**Written task a:** Copy the part of the entries that opens with the line containing "Where should I" and closes with the line containing "coord(1101,46)", keeping every character the same.

**Text excerpt:**
====================

Windows Server 2008 R2 provides two clustering
technologies, which are both included on the Enterprise and Datacenter
Editions. Clustering is the grouping of independent server nodes that
are accessed and viewed on the network as a single system. When a
service and/or application is run from a cluster, the end user can
connect to a single cluster node to perform his work, or each request
can be handled by multiple nodes in the cluster. In cases where data is
read-only, the client might request data from one server in the cluster
and the next request might be made to a different server and the client
would never know the difference. Also, if a single node on a multiple
node cluster fails, the remaining nodes will continue to service client
requests and only the clients that were originally connected to the
failed node may notice either a slight interruption in service, or their
entire session might need to be restarted depending on the service or
application in use and the particular clustering technology that is in
use for that cluster.

====================

**Information supplied:**
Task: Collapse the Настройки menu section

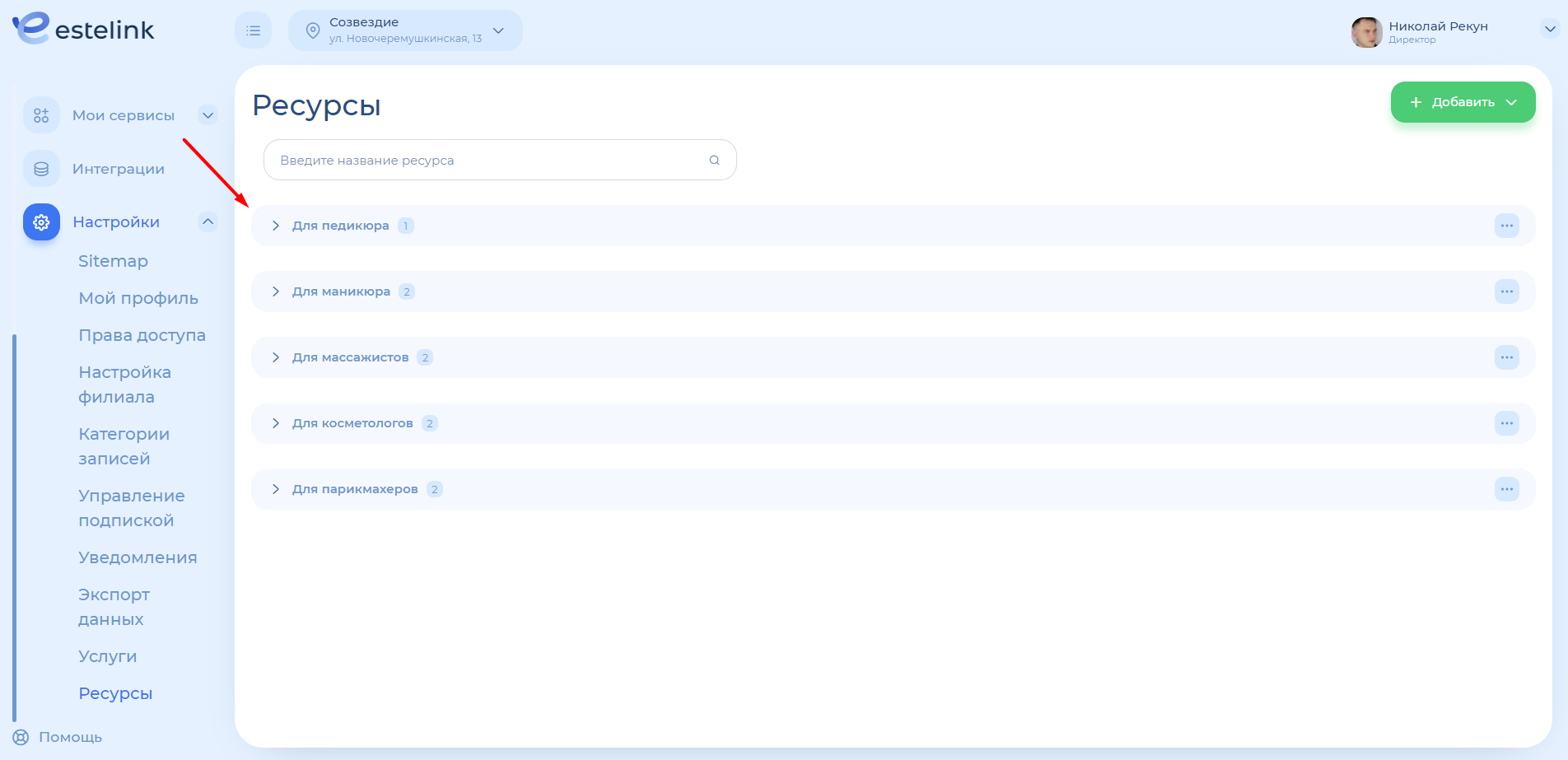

====================

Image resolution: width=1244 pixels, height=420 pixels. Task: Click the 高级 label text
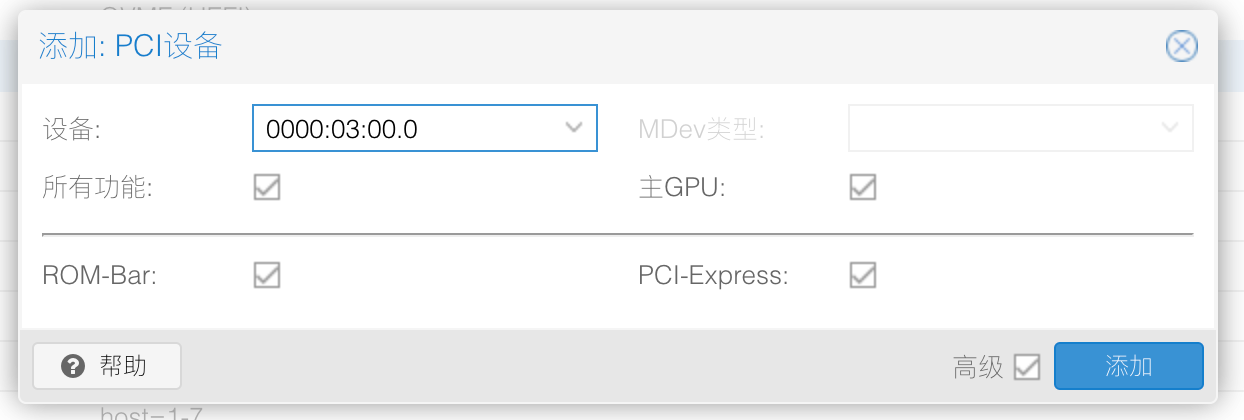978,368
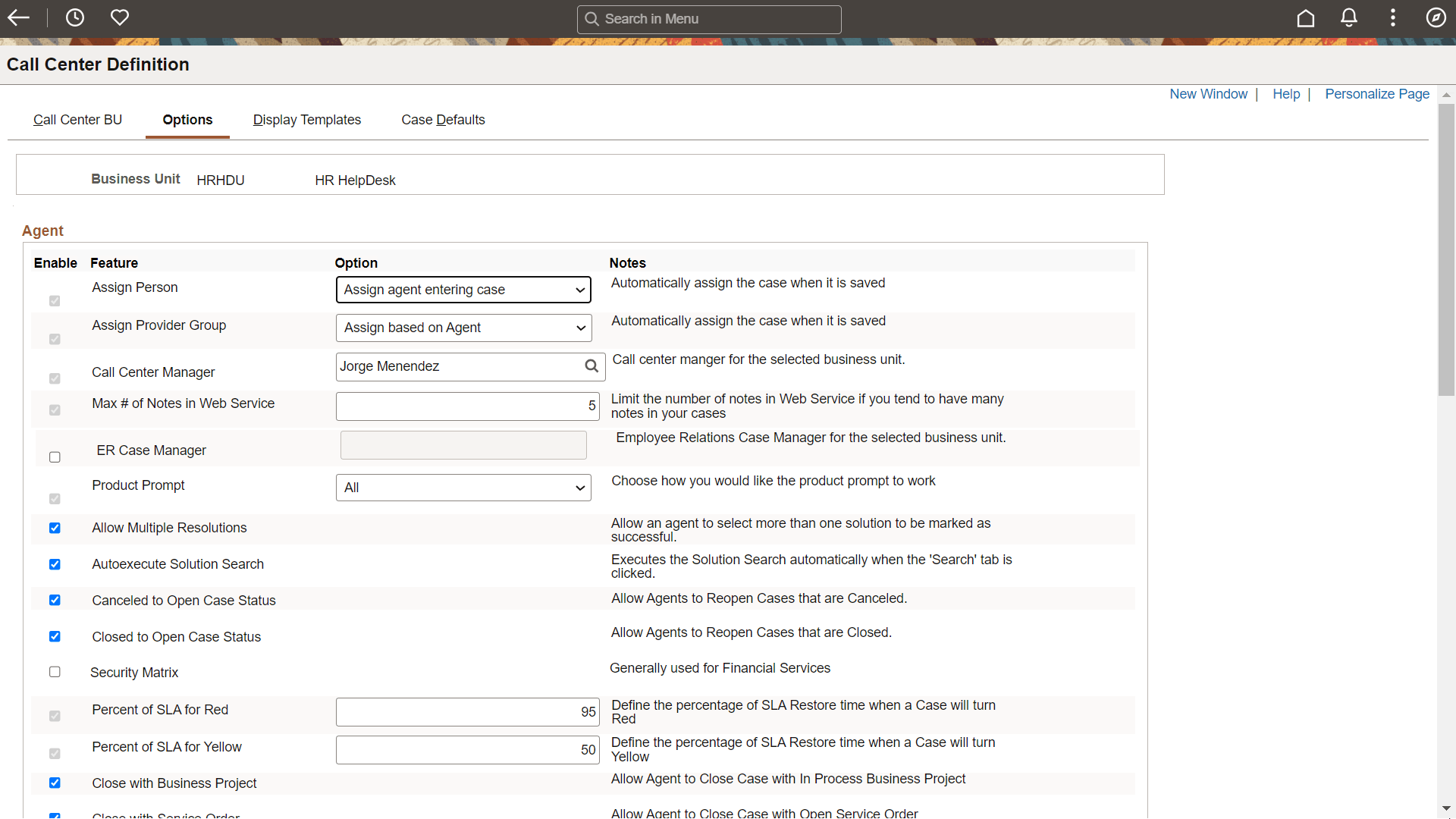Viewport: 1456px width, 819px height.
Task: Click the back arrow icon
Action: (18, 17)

====================

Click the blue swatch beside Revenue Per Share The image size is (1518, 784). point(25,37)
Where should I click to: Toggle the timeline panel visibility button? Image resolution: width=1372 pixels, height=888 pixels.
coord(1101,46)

====================

**Written task b:**
Answer these from the passage on Windows Server clustering:
(i) Which editions include both clustering technologies?
(ii) How are the grouped server nodes accessed and viewed on the network?
(iii) What do the remaining nodes do when a single node on a multiple node cluster fails?

**Full solution a:**
Where should I click to: Toggle the timeline panel visibility button? Image resolution: width=1372 pixels, height=888 pixels.
coord(1101,46)

**Full solution b:**
(i) The Enterprise and Datacenter Editions.
(ii) As a single system.
(iii) They continue to service client requests.